Cleaning worker Hatixhe Xhani claimed that she was assaulted by a migrant being sheltered at the NYMA hotel in Manhattan.
Migrant hotels are becoming dangerous — for the tireless immigrants who work there, an explosive lawsuit claims.
Cleaning worker Hatixhe Xhani, 65, an Albanian immigrant, alleges she was assaulted by a female migrant sheltered at the NYMA hotel at 6 West 32nd Street near the Empire State Building, according to her negligence suit filed last month against the city and Department of Homeless Services/Social Services.
“I treat all people with respect. I am grateful for my job and work hard everyday. I don’t understand how someone can do this to another person,” the grandmother of four told The Post.
The lawsuit, and a criminal complaint filed by the Manhattan District Attorney’s Office, allege migrant Alexandra Leal-Gimenez — staying with her male partner in a room at the NYMA hotel — on Feb. 24 slapped Xhani in the face in the hotel lobby.
Xhani’s lawyer, John Ciafone, claimed Leal-Giminez and her partner had previously accused Xhani of stealing a necklace while she was vacuuming the hotel room they occupied. Xhani denied it.
The hotel investigated and cleared Xhani, but there were ongoing tensions because she remained cleaning there, including for Leal-Giminez and her partner, Ciafone said.
Xhani’s suit said city officials supervising the migrants knew about the volatile situation and did nothing to protect her. The hotel was not named as a defendant.
“Defendants … were aware of the threats and harassment and are negligent for failing to address the threats and harassment against Plaintiff, Hatixhe Xhani that eventually lead to Plaintiff being severely assaulted and battered,” the Queens Supreme Court lawsuit says.
The suit — which refers to Leal-Giminez as an “illegal migrant” — seeks unspecified damages.
Leal-Giminez and her partner were reassigned to another shelter following the alleged assault, Ciafone said, adding Xani, who has worked as a cleaner for 22 years, is still employed at the hotel.
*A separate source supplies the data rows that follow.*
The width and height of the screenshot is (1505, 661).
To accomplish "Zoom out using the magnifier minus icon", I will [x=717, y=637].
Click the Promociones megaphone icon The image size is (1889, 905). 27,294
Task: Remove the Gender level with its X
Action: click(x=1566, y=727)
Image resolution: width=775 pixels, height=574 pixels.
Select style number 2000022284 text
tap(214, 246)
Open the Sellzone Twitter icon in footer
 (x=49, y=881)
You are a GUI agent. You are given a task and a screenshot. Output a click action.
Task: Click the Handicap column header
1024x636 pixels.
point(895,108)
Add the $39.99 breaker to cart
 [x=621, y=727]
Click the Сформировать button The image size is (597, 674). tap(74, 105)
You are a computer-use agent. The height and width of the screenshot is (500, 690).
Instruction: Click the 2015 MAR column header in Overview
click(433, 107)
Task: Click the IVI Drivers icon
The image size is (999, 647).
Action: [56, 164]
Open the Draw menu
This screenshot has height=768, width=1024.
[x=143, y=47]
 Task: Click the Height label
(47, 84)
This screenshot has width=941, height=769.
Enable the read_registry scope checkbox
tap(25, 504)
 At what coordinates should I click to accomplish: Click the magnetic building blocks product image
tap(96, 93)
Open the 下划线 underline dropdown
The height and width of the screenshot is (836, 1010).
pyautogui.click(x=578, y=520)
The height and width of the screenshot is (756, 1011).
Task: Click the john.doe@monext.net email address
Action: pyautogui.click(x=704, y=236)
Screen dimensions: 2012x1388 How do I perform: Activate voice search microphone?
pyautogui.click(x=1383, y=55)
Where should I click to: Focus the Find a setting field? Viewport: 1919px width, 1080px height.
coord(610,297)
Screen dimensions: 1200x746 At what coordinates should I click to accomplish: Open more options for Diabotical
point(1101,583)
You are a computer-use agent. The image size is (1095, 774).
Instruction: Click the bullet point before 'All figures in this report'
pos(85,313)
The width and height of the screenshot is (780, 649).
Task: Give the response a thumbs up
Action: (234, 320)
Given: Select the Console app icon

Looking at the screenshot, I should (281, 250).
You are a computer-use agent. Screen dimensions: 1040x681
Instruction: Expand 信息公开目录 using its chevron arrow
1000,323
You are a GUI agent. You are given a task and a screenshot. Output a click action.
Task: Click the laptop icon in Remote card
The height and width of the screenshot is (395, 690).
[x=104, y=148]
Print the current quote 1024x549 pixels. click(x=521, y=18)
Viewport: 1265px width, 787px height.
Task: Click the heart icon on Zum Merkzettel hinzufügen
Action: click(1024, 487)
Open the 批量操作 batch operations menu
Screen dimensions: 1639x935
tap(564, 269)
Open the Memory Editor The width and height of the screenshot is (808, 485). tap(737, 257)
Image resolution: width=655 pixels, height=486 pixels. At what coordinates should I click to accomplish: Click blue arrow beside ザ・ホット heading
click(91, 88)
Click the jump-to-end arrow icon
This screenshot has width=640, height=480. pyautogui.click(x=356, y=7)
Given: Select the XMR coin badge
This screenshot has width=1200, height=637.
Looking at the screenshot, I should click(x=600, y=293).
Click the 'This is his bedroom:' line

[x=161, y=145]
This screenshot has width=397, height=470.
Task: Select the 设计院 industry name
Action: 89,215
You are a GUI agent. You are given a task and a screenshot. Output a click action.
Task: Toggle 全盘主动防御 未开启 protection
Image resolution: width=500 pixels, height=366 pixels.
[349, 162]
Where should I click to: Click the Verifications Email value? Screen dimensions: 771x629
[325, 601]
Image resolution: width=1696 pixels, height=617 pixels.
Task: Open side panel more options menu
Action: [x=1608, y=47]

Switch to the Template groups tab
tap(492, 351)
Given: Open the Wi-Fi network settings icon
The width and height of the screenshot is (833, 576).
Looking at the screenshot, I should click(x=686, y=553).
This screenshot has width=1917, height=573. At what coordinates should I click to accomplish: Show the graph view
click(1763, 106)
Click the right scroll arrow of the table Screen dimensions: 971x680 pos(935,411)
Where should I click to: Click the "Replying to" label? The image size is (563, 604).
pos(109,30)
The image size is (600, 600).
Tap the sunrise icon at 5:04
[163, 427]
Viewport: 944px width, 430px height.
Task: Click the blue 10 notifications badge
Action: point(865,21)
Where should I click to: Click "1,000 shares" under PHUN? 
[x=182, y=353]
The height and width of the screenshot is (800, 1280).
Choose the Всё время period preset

Xhani, an Astoria resident, came to the US from Albania in 1987 and became a naturalized American citizen in 1993.
“My client is a hardworking, immigrant, senior citizen, union member, success story. She was threatened, assaulted and battered while performing her job duties to support her family,” Ciafone told The Post.
“As we continuously witness, our City rewards bad actors at the expense of the good and hardworking people who pay taxes for a designed political fiasco. I think the defendant should be deported.”
The migrant crisis has strained city resources — particularly for an already overburdened shelter system.
Mayor Eric Adams declared a state of emergency over the city’s migrant crisis in October 2022 — and city officials have processed 51,000 migrants since last spring, with 31,100-plus living in at least 101 emergency shelters at a cost of $4.6 million a day .
The total tab for taxpayers is projected to reach $4.2 billion by the middle of next year, according to the mayor.
Adams is seeking aid from the federal and state government to help defray the city’s costs of aiding migrants pending the results of their asylum cases.